I wonder how they’d put that now? They have compulsory counselling in Germany before abortion and women there still have them. Granted, you wouldn’t want me doing it. I wouldn’t be able to stop myself saying: “Don’t you realise the foetus is human too?” And then I’d be sacked.
I’d be deeply concerned if she even got a job in the first place…
But with all the caveats, at least informed counselling could allow women to consider the risks as well as the immediate gains of abortion. And where the potential cost is so great, that has to be worth doing.
It is worth doing, and that’s precisely why its already done – the only people who seem to think that women aren’t given the information they need to make informed decisions about abortion are anti-abortionists and that’s only because when women are given that information they do go on to choose to have abortions – which is the bit they object to.

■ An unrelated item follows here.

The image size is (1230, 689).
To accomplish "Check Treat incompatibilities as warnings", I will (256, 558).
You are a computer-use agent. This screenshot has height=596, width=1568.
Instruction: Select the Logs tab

The anti-abortion position is one in which informed consent is only valid if its informed by their opinions and results in the their preferred outcome, a decision not to have an abortion. That’s the message here – women are only intelligent enough to make up their own minds about abortion when they decide that what they really want is a baby, and if that’s not what you want then you’re basically stupid and need to be told that what you want is a baby until you accept that anti-abortionist know what you really want much better than you do.
Gosh. You do seem to get awfully wound up over abortion issues don’t you? Is there something you need to tell us?
He gets annoyed about idiocy passed off as valid commentary on the subject, like I do. What’s wrong with that?